To summarize, the new work of Professor Alexander Rudensky and colleagues establishes IL-10–mediated control of IL-17 as a key axis linking regulatory T cells to epithelial tumor proliferation. It alters how regulatory T cells we interpret in colorectal cancer and instead of treating these cells as uniformly suppressive, we can think of them as internally divided, with opposing effects that depend on cytokine control rather than simple effector inhibition. The findings clarify why broad regulatory T cell depletion produces inconsistent outcomes in colorectal tumors and why immunotherapies extrapolated from other cancers underperform in this setting. The implications extend beyond colorectal cancer. Barrier tissues encounter microbial signals that favor type 3 immunity, and regulatory mechanisms that restrain these responses may indirectly limit tumor-promoting inflammation. In such contexts, eliminating regulatory cells wholesale risks amplifying cytokine programs that accelerate epithelial growth. The work encourages a more selective view of immune modulation, one that distinguishes regulatory subsets by function instead of lineage markers alone.
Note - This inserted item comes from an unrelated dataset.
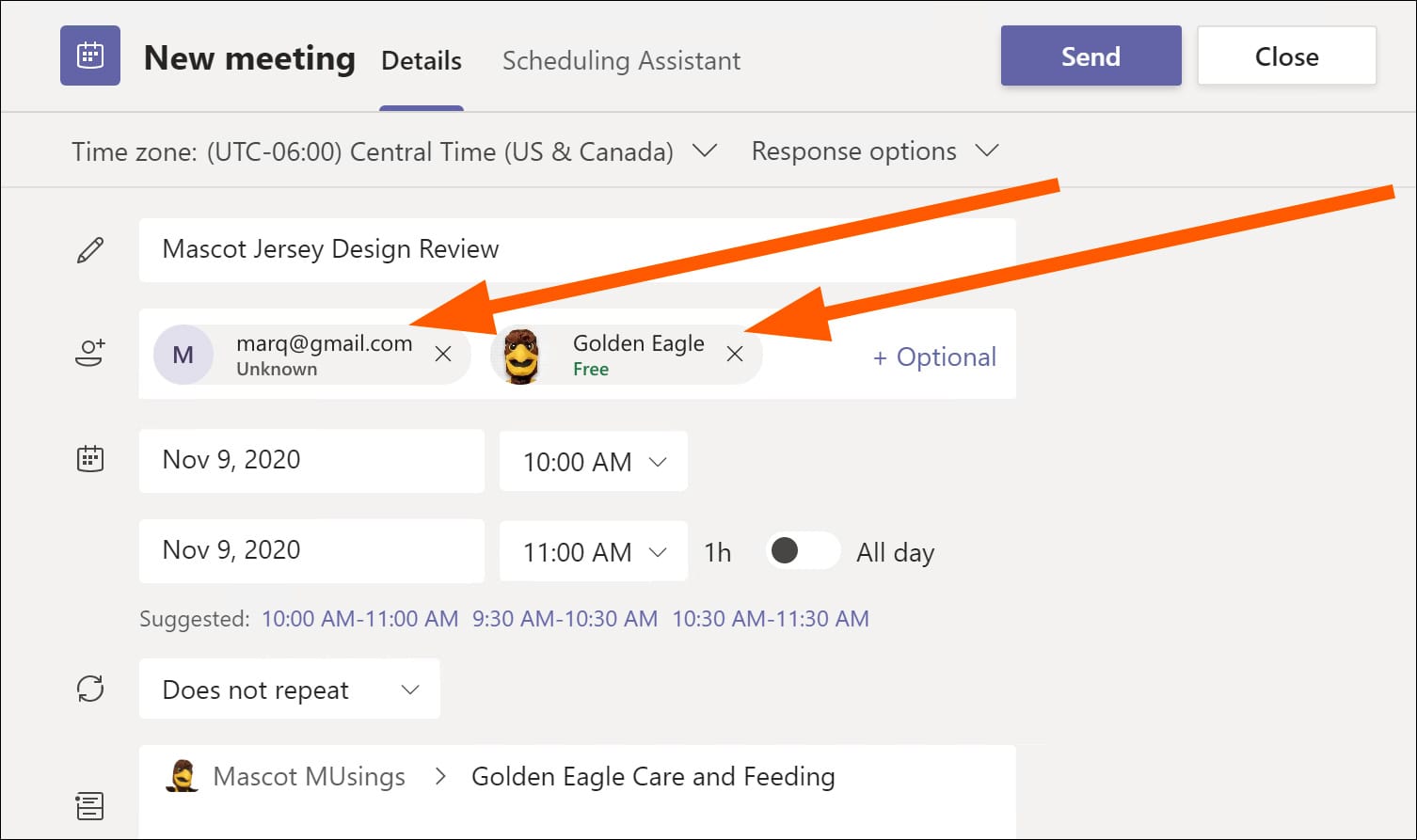Add optional attendees via + Optional
Viewport: 1417px width, 840px height.
tap(934, 357)
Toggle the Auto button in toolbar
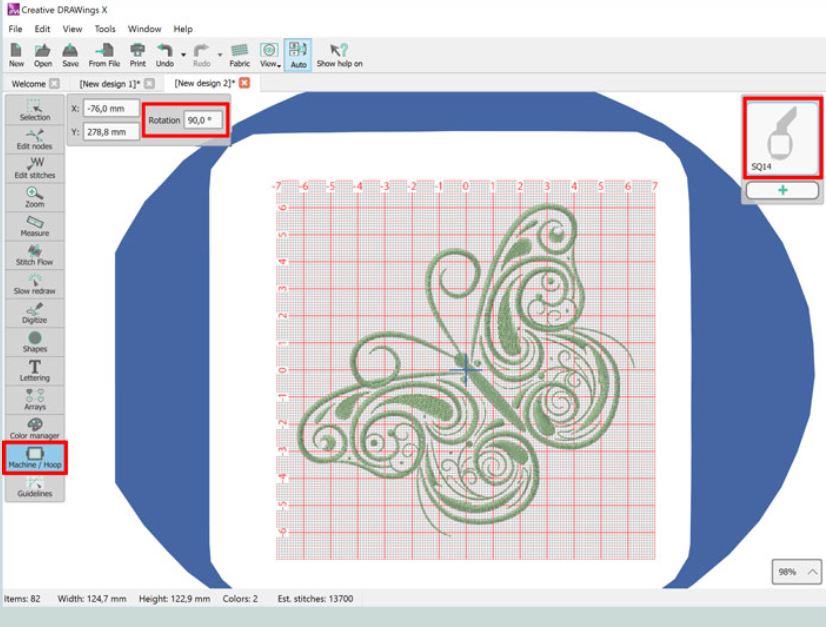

From a therapeutic perspective, the paper indicated conditional strategies and targeting regulatory populations that suppress cytotoxic or type 2 responses may benefit tumors dominated by those pathways, while preserving regulatory control of IL-17 may be advantageous in epithelial cancers sensitive to type 3 cytokines. These considerations place boundaries on immunotherapeutic design rather than offering a single prescription. They also highlight the need for biomarkers that resolve regulatory heterogeneity in patient samples, since aggregate Foxp3 measurements lack predictive value.